The signing of a Risk Sharing Framework (RSF) agreement for €50 million between the European Bank for Reconstruction and Development (EBRD) and Credit Agricole Ukraine (CAU) today will enhance the capacity of the bank to make loans to a greater number of Ukrainian companies, including small and medium-sized enterprises (SMEs).
The signing of the risk participation agreement makes Credit Agricole Ukraine the fourth partner bank in the EBRD’s Unfunded Non-Recourse Risk Sharing Framework in Ukraine, joining Ukrsibbank BNP Paribas Group, Raiffeisen Bank and Piraeus Bank.
Under the programme, the EBRD will share the risk on individual loans of above €5 million equivalent made by Credit Agricole Ukraine to corporates of all sizes, up to a total limit of €50 million. CAU will be able to use the capital capacity freed up by the arrangement to also expand its lending to SMEs.

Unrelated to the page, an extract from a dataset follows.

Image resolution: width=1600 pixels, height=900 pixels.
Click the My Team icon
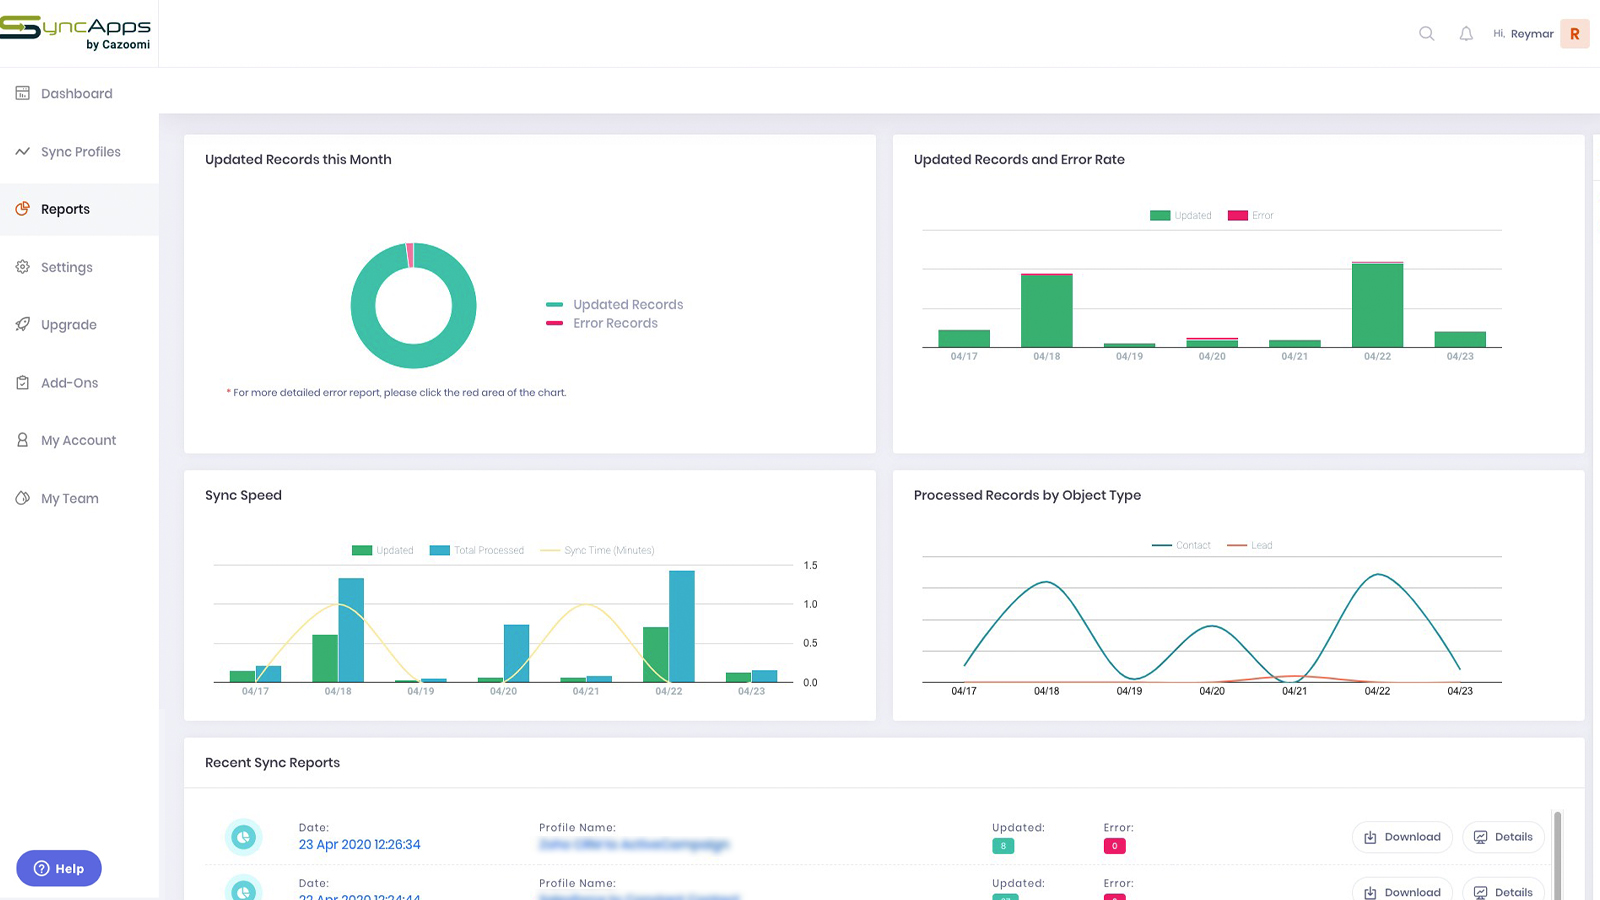point(22,498)
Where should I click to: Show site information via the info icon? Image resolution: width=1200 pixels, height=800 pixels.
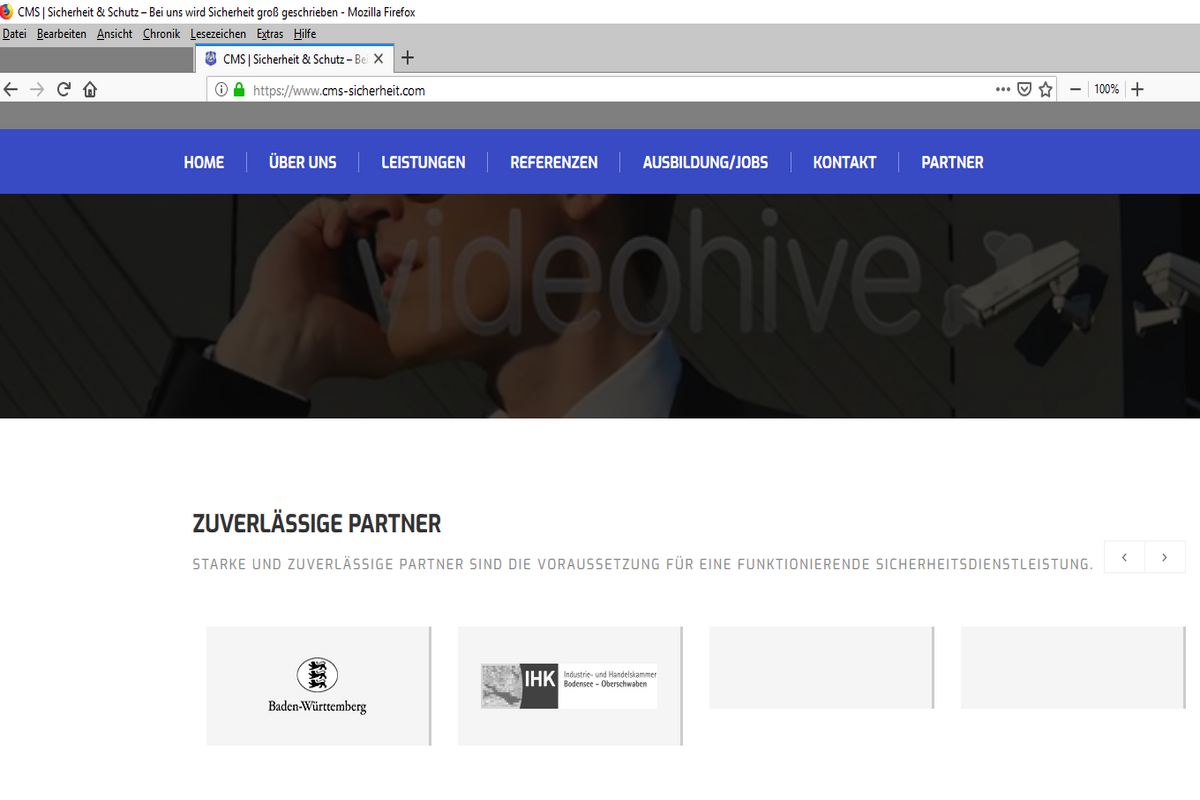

The RSF will enhance Credit Agricole Ukraine’s lending capacity to provide much-needed funding to private companies, operating in agri-related industries and other critical industries including energy security, manufacturing, pharmaceuticals, construction, transportation and logistics, supporting the survival and reconstruction of private businesses as well as preserving livelihoods in Ukraine during the war being waged by Russia on the country.
It will also support Credit Agricole’s strategy for continuing sustainable growth through wider regional and sectoral reach and will allow the bank to meet the bigger financing needs of its clients, while keeping its risk-weighted assets under control.
The RSF will be complementary to the EBRD’s existing portfolio risk sharing partnership with Credit Agricole Ukraine under its separate Resilience and Livelihood Guarantee (RLG) programme. This guarantee is an unfunded portfolio risk-sharing instrument covering up to 50 per cent of the credit risk in newly originated sub-loans. Credit Agricole has signed two portfolio risk sharing agreements with the EBRD in 2022-2023 enabling the bank to originate €100 million worth of loans to Ukrainian businesses.
This project received support from the EBRD’s Small Business Impact Fund (Ireland, Italy, Japan, Korea, Luxembourg, Norway, Sweden, Switzerland, TaiwanBusiness – EBRD Technical Cooperation Fund and the USA). Technical Cooperation funds covered the RSF Framework’s external legal costs.
Credit Agricole Ukraine belongs to the Crédit Agricole Group (France). Since 2023, Credit Agricole JSC has been included in the National Bank of Ukraine’s list of systemically important banks, which indicates the importance of Credit Agricole for the Ukrainian economy.
The EBRD, which has strongly supported Ukraine in wartime, deployed more than €2.3 billion in Ukraine's real economy in 2024, bringing the total since the war began to more than €6.1 billion. It is Ukraine’s largest institutional investor.